*PROBLEM DESCRIPTION*. Copy the records from the line with "Open the tab search chevron dropdown" through the end of the records, substituting "menu" for "dropdown" and changing nothing else. Omit the pictures.

════════════════════

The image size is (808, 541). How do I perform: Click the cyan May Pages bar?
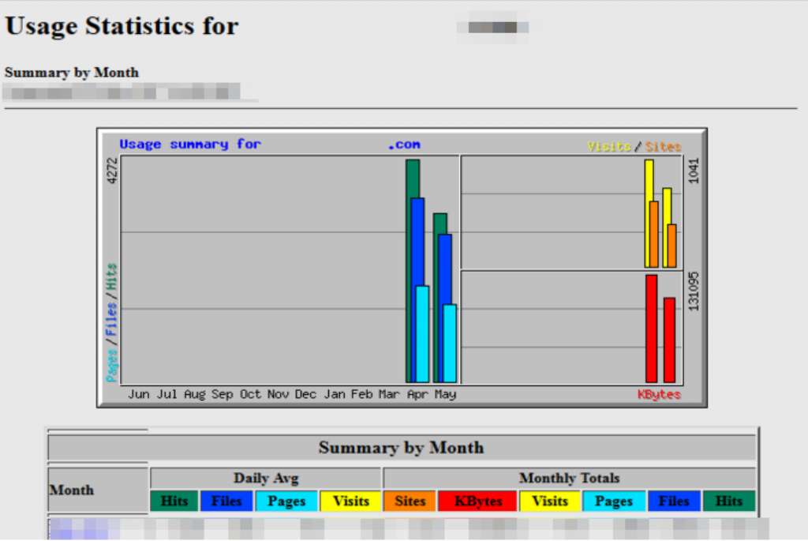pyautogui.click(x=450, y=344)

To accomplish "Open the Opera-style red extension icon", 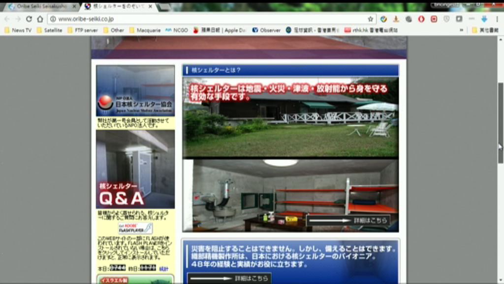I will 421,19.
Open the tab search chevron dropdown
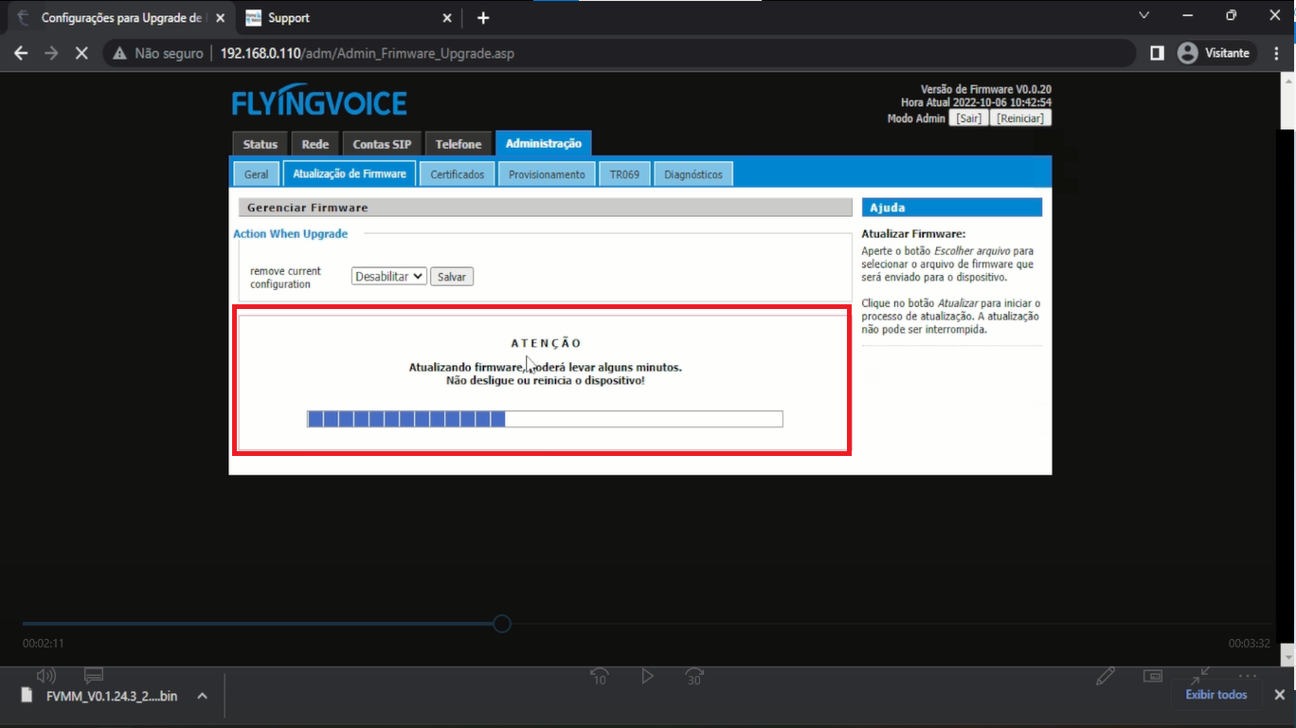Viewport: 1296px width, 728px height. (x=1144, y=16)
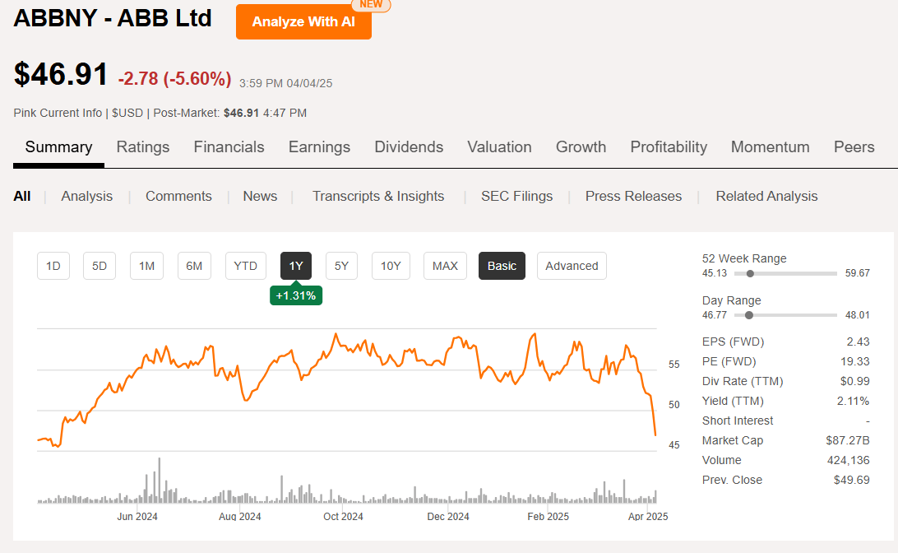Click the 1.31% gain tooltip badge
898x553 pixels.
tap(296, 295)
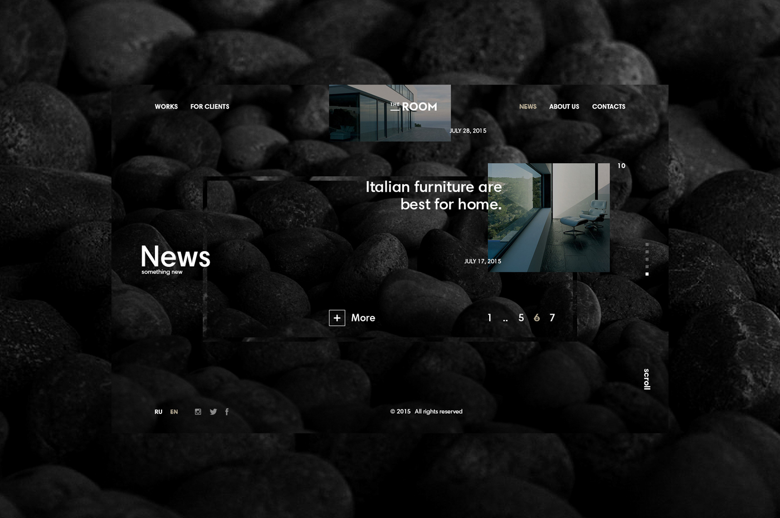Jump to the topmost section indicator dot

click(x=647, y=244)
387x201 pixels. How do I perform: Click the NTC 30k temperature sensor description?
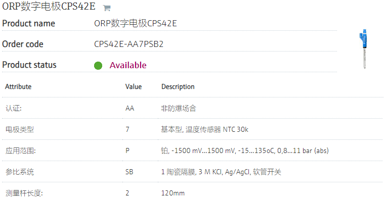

════════════════════

*FULL RESPONSE*.
Open the tab search chevron menu
Viewport: 1296px width, 728px height. (x=1144, y=16)
Click the 1.31% gain tooltip badge
898x553 pixels.
tap(296, 295)
Jump to the topmost section indicator dot

click(x=647, y=244)
387x201 pixels. How do I perform: Click the NTC 30k temperature sensor description?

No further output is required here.